Task input Block Start

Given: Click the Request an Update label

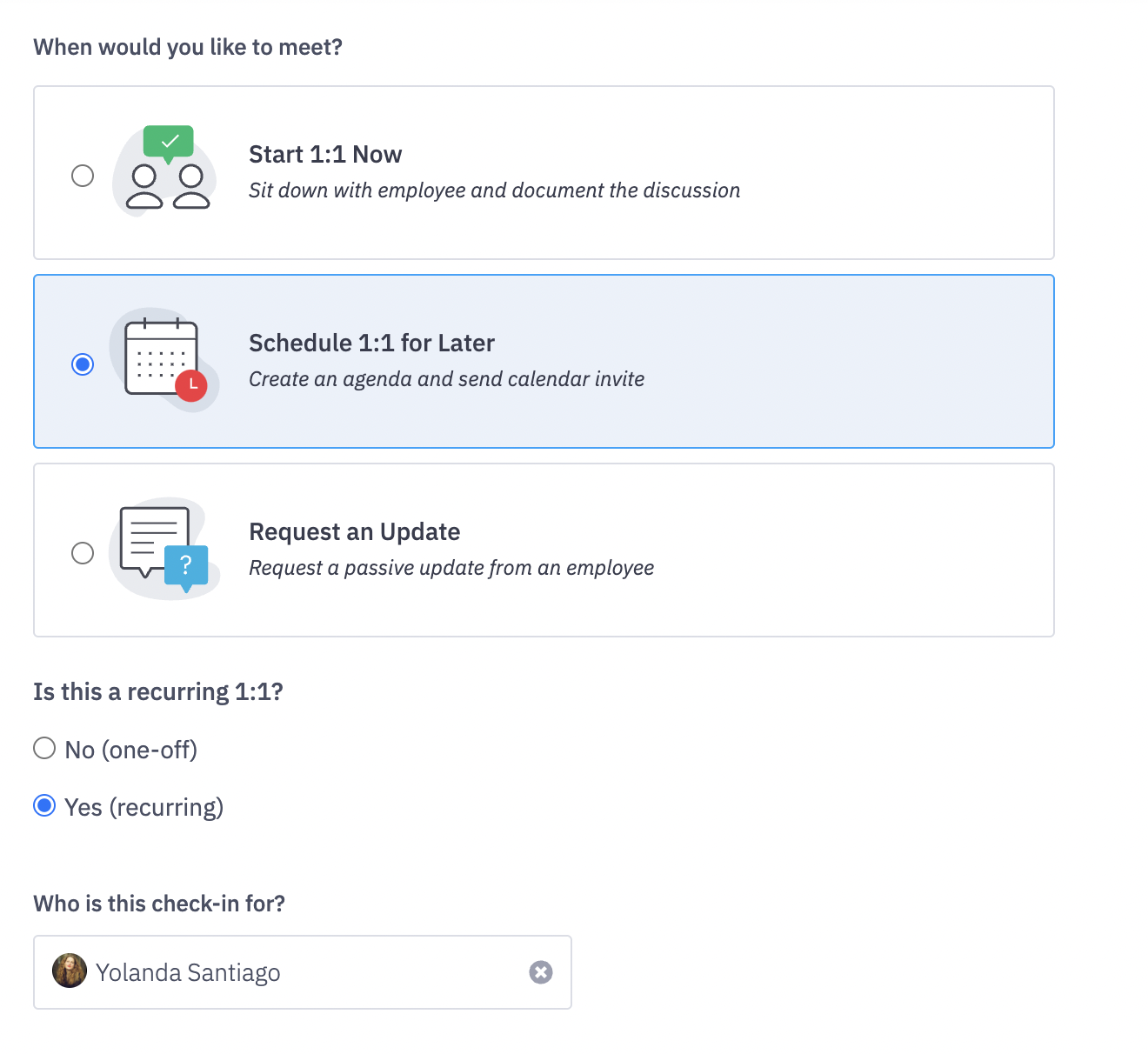Looking at the screenshot, I should (355, 531).
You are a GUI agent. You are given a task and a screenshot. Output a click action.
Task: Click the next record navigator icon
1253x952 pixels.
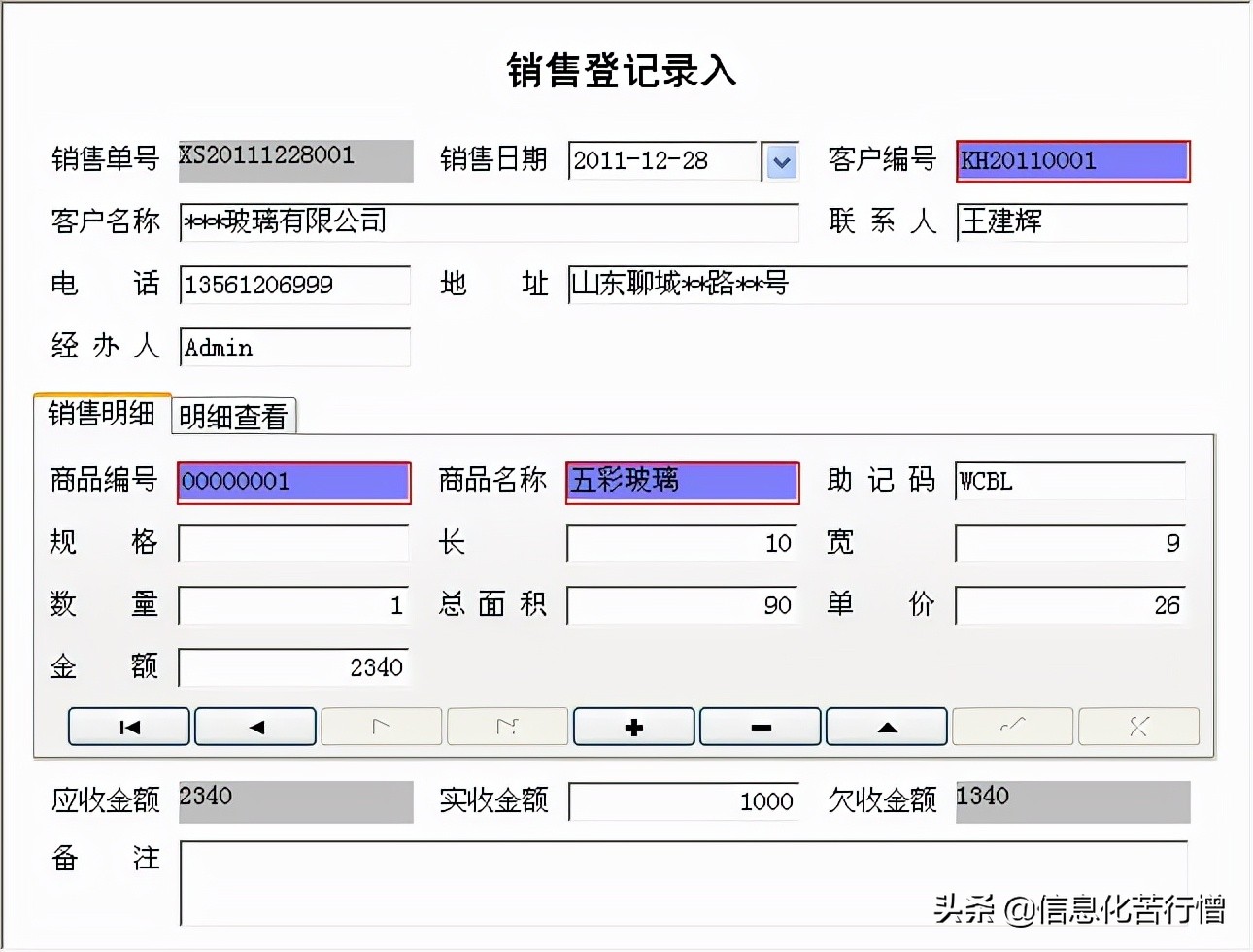point(381,726)
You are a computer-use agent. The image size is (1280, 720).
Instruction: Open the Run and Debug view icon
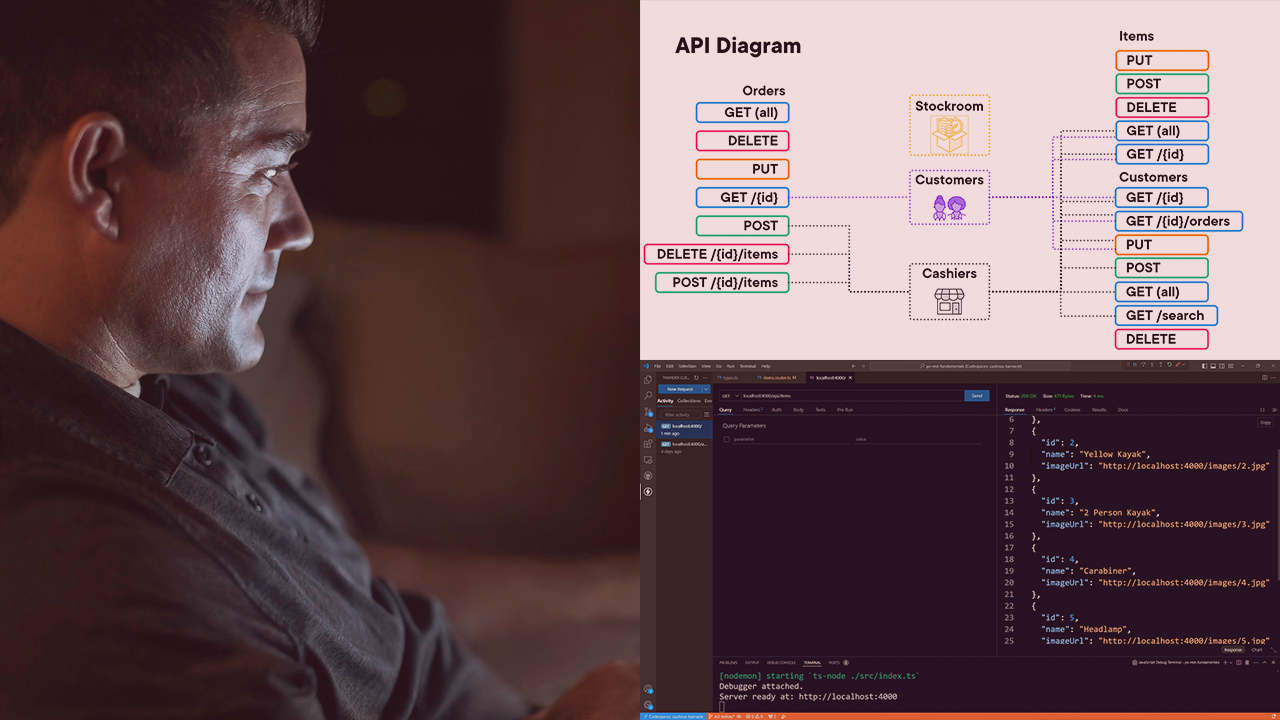(648, 428)
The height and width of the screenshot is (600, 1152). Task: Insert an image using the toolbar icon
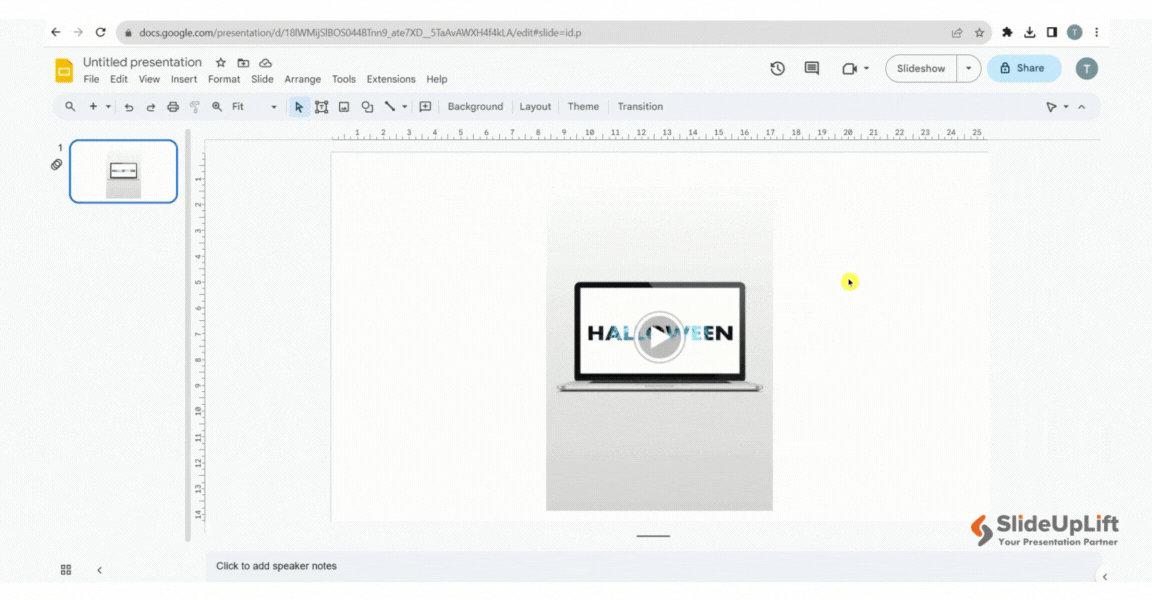pos(345,106)
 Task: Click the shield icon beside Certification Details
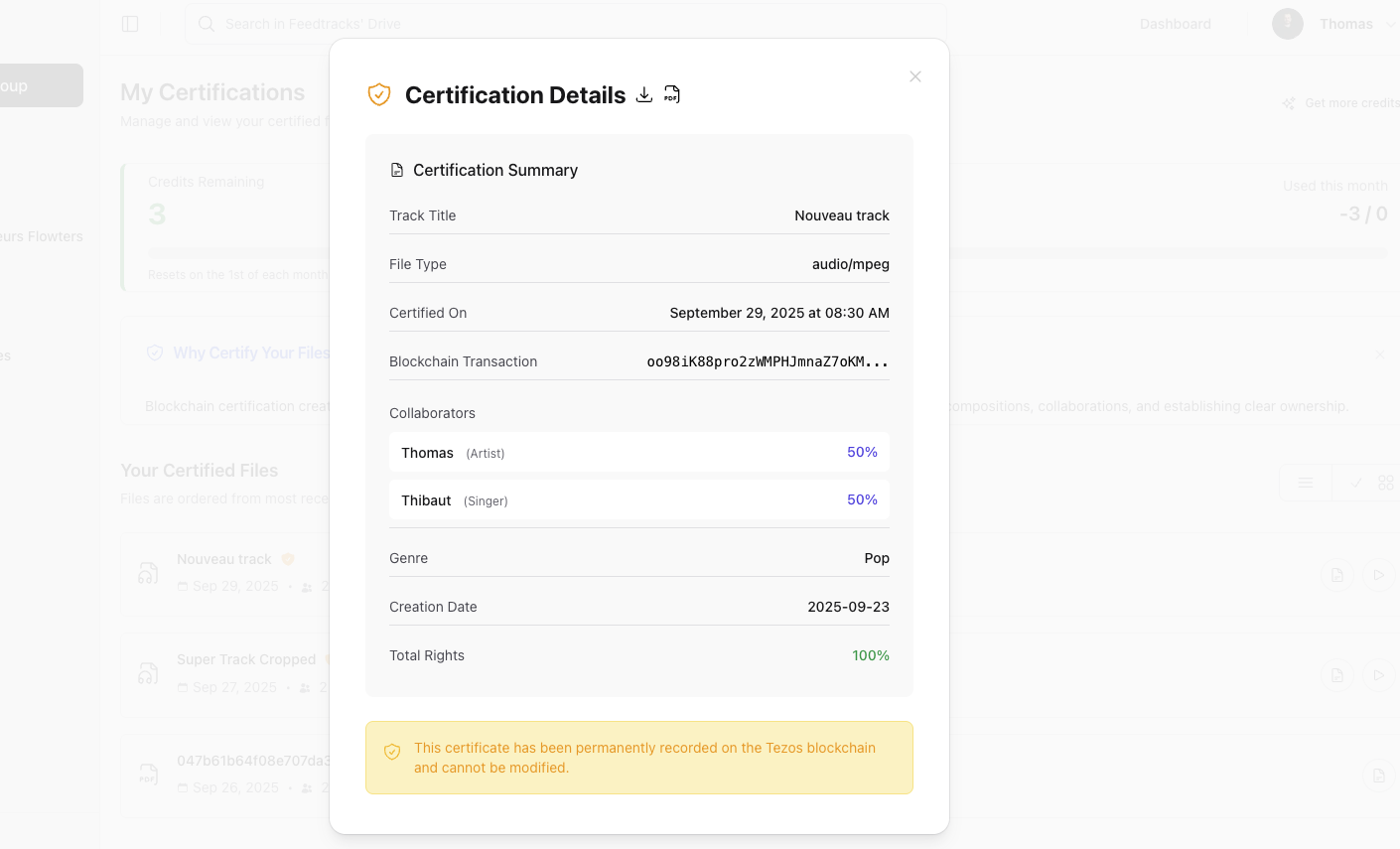click(x=378, y=94)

Task input Block End

### Exercise details
The copy must match each record exactly, apart from the images, which stay out.

### Answer below
Given: Click the Request an Update label

Looking at the screenshot, I should (355, 531).
You are a GUI agent. You are given a task and a screenshot. Output a click action.
Task: Click the next record navigator icon
1253x952 pixels.
point(381,726)
You are a computer-use agent. The image size is (1280, 720).
Instruction: Open the Run and Debug view icon
(648, 428)
The height and width of the screenshot is (600, 1152). Task: Insert an image using the toolbar icon
pos(345,106)
 Task: Click the shield icon beside Certification Details
click(x=378, y=94)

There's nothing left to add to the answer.